> **ENTRIES SUPPLIED**
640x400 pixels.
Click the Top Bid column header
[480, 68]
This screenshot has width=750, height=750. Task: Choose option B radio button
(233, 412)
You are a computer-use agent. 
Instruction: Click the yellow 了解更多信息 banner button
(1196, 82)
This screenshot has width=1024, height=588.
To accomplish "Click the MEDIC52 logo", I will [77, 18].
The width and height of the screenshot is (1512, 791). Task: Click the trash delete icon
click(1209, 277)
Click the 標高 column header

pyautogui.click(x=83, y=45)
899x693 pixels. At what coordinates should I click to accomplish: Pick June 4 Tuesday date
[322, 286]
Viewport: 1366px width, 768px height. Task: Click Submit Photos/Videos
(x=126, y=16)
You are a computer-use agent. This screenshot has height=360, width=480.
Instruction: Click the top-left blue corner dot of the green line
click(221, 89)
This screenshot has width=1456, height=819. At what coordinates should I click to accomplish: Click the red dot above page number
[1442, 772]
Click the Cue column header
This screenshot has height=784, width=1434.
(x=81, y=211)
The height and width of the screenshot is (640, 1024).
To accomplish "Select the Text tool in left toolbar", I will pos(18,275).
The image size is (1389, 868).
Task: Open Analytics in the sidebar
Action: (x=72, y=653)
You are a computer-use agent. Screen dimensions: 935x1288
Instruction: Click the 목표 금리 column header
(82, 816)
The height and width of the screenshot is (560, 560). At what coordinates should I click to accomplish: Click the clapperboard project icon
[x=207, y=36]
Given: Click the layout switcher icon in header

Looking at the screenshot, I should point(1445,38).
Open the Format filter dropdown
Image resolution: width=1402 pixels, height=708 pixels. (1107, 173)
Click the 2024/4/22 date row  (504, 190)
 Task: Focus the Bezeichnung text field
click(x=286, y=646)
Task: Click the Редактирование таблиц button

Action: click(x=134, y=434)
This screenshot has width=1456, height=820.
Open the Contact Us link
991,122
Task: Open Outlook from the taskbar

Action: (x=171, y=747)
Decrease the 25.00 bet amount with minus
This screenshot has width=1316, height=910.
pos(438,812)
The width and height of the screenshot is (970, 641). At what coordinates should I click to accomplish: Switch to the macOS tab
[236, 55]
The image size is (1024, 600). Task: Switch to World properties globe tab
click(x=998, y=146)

> **WHAT IS BEING ASKED**
Extract each line from the listing above that contains the string "This". Case counts.

> **EXERCISE ANSWER**
This screenshot has width=750, height=750. Task: Choose option B radio button
This screenshot has width=1024, height=588.
You are a computer-use agent. This screenshot has height=360, width=480.
This screenshot has width=1456, height=819. At what coordinates should I click to accomplish: Click the red dot above page number
This screenshot has height=784, width=1434.
This screenshot has width=1456, height=820.
This screenshot has width=1316, height=910.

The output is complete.